I have found a disturbing tendency or maybe just a bad habit on the part of some.
This is the tendency to take the path of least resistance and simply put in a flat panel display and call it good enough all too often irrespective of the viewer.
It fits, so just hang it on the wall or suspend it from the ceiling and call it a day. It may be fine for the physical environment and ease of installation but perhaps not ideal for the viewers. This is where image size comes into play.
Sitting in my home office I have a 75” flat panel on the wall. I am 12 feet from it, and this is a “perfect” size for me. I got to thinking about the screen size I would need in a typical office meeting space if I were 20 or 30 feet from the screen.

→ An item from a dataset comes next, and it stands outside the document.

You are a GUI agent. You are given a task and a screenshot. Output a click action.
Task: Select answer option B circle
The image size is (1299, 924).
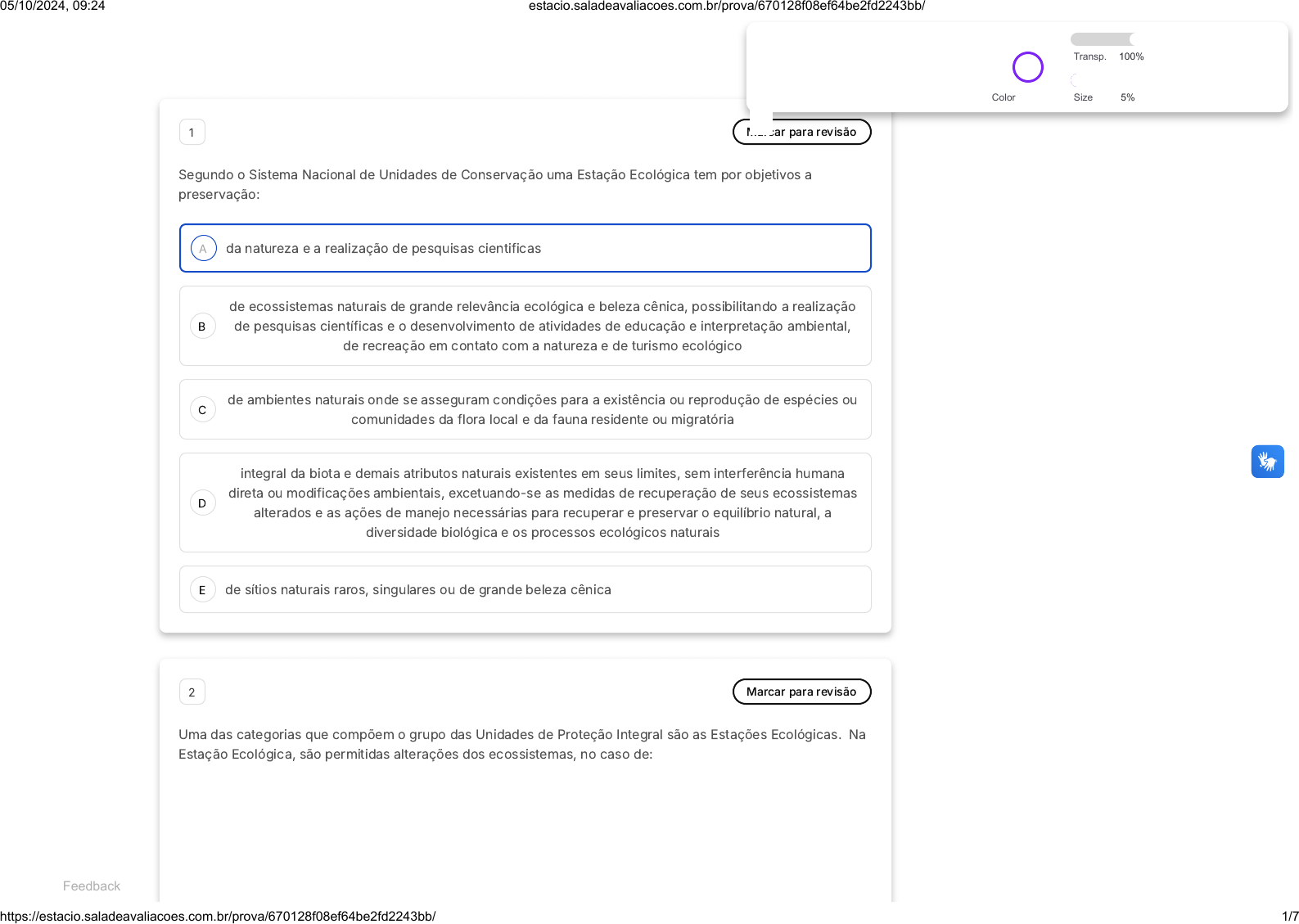coord(202,327)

We could use the old 4/6/8 rule of thumb for image size, but back in mid-2016, InfoComm did us a favor and published a new standard to set ANSI specifications for screen sizing based on viewing distance. It is called Display Image Size for 2D Content in Audiovisual Systems (DISCAS) V202.01:2016.
The goal of DISCAS was to create a scientific standard and formulae, based on human vision, to calculate the screen size for a project specific audiovisual system based on audience viewing distance and the viewing criteria. To define the maximum viewing distance, DISCAS is based on two viewing categories, relating to how the system will be utilized. There is basic decision making (BDM) and analytical decision making (ADM).
For those who want all the details I suggest you get a copy of the ANSI standard but for this article I will focus on ADM. My rationale is simple. If you have both BDM and ADM requirements your designs should use the ADM formula.
The DISCAS task group gave us a formula to use. It is Image Height equals Image Resolution times the Farthest Viewer, then divided by the ADM acuity factor of 3438. Some brilliant math minds (you know who you are) calculated the visual acuity factor based on 20/20 vision.
To help understand DISCAS further, let’s use it for a hypothetical conference room.
Based on architectural drawings we know the dimensions of the room and the viewing distances. This will let us know how large a display we should specify for the environment. Let’s presume this room is going to be used for viewing detailed images (spreadsheets, drawings, photos, etc.) thus it would fall under Analytical Decision Making. In our example the proposed display will be 1080P in resolution, due to budget concerns.
This means that we know our vertical resolution to be 1080. We also know in our example that the farthest viewer is 22’ away from the wall where the display will be installed. With the ADM formula above this means our screen must be at least 6.91’ high for proper viewing. This is 14.1’ diagonal for 16:9 or about 168”!
I hear you all say that the environment may not accept a screen that large.
Yes of course and there certainly are other factors such as ceiling height, viewer positions, and ambient light to consider in the design. Of course the final design needs to consider all the factors but from a pure visual acuity perspective the screen needs to be as close as possible to what the formula tells us.
What we do know is that a 98” flat panel is not big enough. This means we should consider projection or budget allowing, dvLED. Now the three big factors become resolution, ambient light, and price.
The tendency that I spoke about earlier is to discount projection out of hand and specify a flat panel.
Flat panels are great but if you need a display that is designed to provide a variable image over 98” (the current limitations of a flat panel) then projection is an affordable alternative to the more expensive dvLED.
Projection has evolved with higher lumen light output, solid state illumination and ambient light rejecting screens (ALR) that address many of the high ambient light concerns. Also with projection you pay for the resolution you need.
Believe it or not there are a lot of 1024×768 projectors still sold and options for 1080 and 4K commonly available with 8K no longer just a dream. Take the room and the viewing distance into consideration and use a projector with a zoom lens and a properly sized screen for as near a perfect fit as you can get. It does not have to be 65”, 75” 86” or 98” unless they are the best fit for your design and application.
The fact is that with the advent of larger flat panel displays, many in AV design have been unwittingly under sizing images and not paying enough attention to viewer distances in terms of readability and what I call the “real estate” on a screen.
You can take a smaller screen and zoom out an image or a font, but this negates the real estate where ancillary information on a screen may need to be seen all at once. The point of this article is to place a stake in the ground that display size matters. If a flat panel works then use it.
If the image is above 98” then consider projection or dvLED if the budget permits. This all boils down to what we preach in the industry as good design. By showing our end users what we know and why we know it, this adds value, your value and they will come back for more.